/---

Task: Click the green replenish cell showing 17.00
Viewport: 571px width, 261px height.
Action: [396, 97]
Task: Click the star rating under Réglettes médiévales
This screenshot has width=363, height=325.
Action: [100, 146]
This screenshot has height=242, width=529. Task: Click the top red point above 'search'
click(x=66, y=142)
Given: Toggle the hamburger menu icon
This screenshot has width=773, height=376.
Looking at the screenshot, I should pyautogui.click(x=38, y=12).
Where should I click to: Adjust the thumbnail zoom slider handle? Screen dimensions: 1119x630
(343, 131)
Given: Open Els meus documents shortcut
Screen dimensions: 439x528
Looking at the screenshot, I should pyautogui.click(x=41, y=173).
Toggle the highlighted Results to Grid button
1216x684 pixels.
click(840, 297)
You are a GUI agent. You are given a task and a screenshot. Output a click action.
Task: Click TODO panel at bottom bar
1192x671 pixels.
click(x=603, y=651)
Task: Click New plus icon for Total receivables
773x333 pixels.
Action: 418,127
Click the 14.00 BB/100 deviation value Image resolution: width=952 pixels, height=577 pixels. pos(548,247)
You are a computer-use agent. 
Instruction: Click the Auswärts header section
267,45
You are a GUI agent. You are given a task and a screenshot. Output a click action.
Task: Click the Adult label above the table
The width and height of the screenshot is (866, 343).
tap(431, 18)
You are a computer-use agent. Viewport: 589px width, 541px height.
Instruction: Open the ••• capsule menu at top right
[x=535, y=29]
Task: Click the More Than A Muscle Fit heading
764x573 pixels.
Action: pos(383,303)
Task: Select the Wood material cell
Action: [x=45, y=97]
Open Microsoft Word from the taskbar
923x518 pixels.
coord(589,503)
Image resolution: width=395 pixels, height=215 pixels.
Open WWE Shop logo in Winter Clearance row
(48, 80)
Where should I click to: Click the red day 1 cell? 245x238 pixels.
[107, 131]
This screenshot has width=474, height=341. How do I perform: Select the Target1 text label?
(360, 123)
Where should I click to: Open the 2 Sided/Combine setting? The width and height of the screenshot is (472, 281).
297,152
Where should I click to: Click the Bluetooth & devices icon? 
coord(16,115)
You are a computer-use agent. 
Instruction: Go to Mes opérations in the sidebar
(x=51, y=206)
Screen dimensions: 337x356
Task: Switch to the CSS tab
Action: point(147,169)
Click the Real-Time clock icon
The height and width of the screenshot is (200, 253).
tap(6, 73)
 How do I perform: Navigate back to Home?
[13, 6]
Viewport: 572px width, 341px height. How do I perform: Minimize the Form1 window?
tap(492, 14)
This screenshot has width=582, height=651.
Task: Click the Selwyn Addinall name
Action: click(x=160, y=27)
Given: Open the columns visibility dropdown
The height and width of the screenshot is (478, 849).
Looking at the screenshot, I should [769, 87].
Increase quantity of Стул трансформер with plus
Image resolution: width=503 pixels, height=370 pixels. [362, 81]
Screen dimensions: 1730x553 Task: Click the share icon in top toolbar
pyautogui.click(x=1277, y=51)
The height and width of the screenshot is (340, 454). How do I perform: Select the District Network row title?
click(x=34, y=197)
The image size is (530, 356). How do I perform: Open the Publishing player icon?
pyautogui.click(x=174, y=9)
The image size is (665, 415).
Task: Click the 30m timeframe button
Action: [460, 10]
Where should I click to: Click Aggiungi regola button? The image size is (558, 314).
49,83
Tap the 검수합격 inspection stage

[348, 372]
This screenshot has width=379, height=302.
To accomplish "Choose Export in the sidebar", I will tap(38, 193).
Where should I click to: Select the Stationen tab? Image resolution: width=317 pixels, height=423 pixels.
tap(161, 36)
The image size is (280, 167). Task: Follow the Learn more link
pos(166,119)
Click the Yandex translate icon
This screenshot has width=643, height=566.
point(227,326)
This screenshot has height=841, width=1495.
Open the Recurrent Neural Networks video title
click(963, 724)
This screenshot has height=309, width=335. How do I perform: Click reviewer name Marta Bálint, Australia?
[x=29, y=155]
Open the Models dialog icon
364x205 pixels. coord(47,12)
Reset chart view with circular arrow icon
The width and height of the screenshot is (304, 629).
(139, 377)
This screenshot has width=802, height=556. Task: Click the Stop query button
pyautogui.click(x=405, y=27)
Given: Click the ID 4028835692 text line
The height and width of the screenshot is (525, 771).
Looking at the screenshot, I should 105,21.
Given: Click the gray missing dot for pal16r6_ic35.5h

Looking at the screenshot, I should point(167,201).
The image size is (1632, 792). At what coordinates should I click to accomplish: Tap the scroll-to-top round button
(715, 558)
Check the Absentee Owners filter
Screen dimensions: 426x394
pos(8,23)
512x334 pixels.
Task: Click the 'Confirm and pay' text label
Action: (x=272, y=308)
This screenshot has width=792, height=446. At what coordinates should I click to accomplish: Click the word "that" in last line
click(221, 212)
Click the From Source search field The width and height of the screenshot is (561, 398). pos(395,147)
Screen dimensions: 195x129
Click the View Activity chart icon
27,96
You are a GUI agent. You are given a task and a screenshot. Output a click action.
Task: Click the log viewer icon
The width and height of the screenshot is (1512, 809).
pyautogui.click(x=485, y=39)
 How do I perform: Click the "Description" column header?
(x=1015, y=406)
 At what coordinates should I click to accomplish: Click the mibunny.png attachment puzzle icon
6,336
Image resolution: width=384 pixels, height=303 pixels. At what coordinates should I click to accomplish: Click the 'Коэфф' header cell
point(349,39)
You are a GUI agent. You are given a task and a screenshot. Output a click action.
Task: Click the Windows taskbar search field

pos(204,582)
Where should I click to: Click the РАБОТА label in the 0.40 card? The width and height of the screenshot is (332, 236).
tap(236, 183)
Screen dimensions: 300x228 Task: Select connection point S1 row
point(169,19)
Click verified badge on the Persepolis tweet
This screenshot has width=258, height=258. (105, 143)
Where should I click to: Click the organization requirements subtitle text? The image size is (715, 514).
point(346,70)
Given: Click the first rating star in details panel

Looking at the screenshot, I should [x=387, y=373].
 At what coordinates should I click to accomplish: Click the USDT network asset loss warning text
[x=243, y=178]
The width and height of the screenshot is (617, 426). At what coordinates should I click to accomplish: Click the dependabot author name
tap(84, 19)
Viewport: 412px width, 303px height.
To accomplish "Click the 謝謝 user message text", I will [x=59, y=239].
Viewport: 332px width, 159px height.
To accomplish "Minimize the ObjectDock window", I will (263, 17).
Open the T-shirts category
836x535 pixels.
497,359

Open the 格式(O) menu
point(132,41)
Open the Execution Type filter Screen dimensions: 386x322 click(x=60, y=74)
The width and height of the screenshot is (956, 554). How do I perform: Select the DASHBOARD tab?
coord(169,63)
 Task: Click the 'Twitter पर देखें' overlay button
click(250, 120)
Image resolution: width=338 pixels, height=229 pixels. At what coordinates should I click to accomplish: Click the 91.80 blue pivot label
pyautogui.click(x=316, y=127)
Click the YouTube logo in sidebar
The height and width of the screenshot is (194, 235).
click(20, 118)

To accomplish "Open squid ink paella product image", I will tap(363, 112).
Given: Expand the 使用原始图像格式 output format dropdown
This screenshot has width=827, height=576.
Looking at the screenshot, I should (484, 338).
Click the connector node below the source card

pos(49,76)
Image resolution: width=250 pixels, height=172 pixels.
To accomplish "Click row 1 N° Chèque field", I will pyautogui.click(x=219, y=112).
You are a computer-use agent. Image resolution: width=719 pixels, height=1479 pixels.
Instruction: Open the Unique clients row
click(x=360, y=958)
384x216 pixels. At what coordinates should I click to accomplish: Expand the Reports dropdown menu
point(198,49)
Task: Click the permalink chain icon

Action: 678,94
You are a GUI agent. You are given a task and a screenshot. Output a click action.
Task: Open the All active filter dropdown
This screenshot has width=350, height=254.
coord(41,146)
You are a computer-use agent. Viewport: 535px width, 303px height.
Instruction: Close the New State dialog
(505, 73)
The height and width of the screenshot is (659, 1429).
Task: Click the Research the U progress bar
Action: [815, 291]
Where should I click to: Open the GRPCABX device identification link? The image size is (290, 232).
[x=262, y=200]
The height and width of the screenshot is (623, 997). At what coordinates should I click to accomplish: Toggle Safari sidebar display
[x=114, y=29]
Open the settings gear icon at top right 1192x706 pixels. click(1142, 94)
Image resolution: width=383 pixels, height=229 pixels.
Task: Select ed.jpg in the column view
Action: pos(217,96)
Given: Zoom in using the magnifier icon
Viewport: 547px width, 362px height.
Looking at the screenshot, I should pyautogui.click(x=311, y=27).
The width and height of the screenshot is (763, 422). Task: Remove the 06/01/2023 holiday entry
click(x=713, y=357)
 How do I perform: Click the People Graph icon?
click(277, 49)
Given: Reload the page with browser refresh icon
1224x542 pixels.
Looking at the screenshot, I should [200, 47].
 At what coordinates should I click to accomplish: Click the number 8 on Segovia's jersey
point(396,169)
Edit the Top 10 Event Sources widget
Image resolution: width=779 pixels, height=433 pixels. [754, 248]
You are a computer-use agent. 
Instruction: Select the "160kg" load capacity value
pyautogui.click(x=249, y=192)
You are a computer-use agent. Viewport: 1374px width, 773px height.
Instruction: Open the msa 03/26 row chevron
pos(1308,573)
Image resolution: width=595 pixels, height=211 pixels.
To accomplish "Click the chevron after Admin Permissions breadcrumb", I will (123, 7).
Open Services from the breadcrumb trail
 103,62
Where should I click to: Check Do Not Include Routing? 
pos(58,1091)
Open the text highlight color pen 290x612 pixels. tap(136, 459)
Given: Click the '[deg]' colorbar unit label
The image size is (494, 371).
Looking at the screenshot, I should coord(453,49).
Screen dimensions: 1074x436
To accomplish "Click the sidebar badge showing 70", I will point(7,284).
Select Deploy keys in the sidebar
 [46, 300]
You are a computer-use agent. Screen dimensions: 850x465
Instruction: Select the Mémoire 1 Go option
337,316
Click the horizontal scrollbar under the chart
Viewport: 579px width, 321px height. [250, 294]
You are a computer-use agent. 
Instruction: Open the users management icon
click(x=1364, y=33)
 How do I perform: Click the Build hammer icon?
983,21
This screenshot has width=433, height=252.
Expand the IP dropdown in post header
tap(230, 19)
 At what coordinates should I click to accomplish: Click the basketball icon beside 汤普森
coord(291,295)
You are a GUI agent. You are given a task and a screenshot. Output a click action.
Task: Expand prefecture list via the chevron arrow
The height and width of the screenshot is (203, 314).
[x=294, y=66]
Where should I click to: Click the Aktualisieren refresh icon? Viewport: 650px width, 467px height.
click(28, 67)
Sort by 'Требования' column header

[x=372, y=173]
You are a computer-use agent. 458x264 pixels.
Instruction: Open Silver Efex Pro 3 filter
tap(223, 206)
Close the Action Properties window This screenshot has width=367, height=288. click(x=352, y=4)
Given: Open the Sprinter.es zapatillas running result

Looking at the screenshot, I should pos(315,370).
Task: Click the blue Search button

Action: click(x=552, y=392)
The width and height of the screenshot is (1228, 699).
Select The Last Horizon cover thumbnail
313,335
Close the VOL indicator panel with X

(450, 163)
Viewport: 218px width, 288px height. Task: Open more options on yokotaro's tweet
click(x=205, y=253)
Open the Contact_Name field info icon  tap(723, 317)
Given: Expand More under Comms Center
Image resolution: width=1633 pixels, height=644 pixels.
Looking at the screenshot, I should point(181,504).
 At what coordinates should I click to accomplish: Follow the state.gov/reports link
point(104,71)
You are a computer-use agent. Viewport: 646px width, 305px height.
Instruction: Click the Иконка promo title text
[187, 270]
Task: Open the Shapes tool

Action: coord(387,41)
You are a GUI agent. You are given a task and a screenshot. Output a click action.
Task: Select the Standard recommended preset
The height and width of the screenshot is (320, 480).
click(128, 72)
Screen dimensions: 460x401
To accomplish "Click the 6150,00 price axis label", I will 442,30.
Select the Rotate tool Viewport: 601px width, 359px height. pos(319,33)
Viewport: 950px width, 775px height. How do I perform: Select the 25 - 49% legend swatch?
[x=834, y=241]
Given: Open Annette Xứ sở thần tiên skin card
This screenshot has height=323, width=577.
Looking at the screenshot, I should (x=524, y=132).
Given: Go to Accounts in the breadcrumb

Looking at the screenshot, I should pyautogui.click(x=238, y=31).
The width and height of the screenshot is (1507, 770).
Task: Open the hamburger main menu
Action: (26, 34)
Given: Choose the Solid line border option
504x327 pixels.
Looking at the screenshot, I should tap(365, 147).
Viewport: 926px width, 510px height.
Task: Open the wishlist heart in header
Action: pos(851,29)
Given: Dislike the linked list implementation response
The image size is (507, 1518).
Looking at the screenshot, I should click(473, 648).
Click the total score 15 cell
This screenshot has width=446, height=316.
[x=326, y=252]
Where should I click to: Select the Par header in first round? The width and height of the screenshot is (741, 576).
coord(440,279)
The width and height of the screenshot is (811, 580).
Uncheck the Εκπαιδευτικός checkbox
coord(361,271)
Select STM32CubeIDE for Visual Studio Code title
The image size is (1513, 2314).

\---

What is expected
Among the lines of the data above, find those with the word "showing" and show them.

Reply to the exercise
Task: Click the green replenish cell showing 17.00
To accomplish "Click the sidebar badge showing 70", I will point(7,284).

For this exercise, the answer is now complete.